Objective: To study the protective role of lower resting heart rate (RHR) in cardiovascular disease (CVD) and all-cause mortality.
Patients and methods: Patients (n=53,322) who received a baseline medical examination between January 1, 1974, and December 31, 2002, were recruited from the Cooper Clinic, Dallas, Texas. They completed a medical questionnaire and underwent clinical evaluation. Patients with CVD or cancer or who had less than 1 year of mortality follow-up were excluded from the study. Relative risks and 95% CIs for all-cause and CVD mortality across RHR categories were estimated using Cox proportional hazards models.

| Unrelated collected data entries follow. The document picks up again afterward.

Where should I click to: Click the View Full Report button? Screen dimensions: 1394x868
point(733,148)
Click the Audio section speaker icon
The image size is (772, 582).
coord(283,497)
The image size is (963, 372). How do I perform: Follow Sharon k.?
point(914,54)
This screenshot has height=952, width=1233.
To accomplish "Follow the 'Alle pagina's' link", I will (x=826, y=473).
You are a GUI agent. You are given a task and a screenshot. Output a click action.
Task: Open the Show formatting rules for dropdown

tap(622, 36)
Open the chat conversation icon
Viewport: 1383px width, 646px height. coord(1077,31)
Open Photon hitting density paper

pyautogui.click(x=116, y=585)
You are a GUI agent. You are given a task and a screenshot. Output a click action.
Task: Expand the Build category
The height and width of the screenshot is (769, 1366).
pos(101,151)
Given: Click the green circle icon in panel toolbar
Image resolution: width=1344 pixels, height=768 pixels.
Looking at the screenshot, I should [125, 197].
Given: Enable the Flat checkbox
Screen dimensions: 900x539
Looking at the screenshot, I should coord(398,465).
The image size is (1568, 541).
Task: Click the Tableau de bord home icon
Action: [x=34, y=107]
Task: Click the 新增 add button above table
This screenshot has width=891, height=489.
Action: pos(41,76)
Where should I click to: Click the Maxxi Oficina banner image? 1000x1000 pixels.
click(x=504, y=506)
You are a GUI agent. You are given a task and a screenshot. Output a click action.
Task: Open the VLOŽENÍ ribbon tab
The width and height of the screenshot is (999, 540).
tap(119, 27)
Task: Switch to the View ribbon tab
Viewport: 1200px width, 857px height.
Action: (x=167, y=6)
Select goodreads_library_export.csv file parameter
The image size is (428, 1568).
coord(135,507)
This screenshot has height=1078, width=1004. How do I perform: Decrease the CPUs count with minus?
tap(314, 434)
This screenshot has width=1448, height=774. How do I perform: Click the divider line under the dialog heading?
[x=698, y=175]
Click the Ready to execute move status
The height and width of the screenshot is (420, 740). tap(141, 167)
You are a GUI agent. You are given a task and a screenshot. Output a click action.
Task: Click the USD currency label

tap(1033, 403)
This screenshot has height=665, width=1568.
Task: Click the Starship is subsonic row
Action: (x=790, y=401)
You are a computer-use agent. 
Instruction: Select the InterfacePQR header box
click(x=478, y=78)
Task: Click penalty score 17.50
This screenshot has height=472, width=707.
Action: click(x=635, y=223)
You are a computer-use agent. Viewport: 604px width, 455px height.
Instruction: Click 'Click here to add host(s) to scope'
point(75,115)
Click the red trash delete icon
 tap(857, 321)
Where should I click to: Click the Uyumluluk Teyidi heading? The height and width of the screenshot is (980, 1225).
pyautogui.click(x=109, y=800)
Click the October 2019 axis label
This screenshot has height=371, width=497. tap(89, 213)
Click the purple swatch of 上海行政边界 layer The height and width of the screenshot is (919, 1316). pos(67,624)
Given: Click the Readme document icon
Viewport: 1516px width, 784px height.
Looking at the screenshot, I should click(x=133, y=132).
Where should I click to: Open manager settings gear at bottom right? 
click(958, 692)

Results: Highest cardiorespiratory fitness with lower mortality was found in individuals with an RHR of less than 60 beats/min. Similarly, patients with a higher RHR (≥80 beats/min) were at greater risk for CVD and all-cause mortality compared with an RHR of less than 60 beats/min. This analysis was followed by stratification of the data by hypertension, where hypertensive individuals with high RHRs (≥80 beats/min) were found to be at greater risk for CVD and all-cause mortality compared with those with hypertension and lower RHRs (<60 beats/min). In addition, unfit individuals with high RHRs had the greatest risk of CVD and all-cause mortality. The unfit with low RHR group had a similar risk for CVD and all-cause mortality as the fit with high RHR group.
Conclusion: Lower cardiorespiratory fitness levels and higher RHRs are linked to greater CVD and all-cause mortality.
Keywords: ACLS; Aerobics Center Longitudinal Study; BP; CHD; CRF; CV; CVD; HR; HTN; PA; RHR; blood pressure; cardiorespiratory fitness; cardiovascular; cardiovascular disease; coronary heart disease; hazard ratio; hypertension; physical activity; resting heart rate.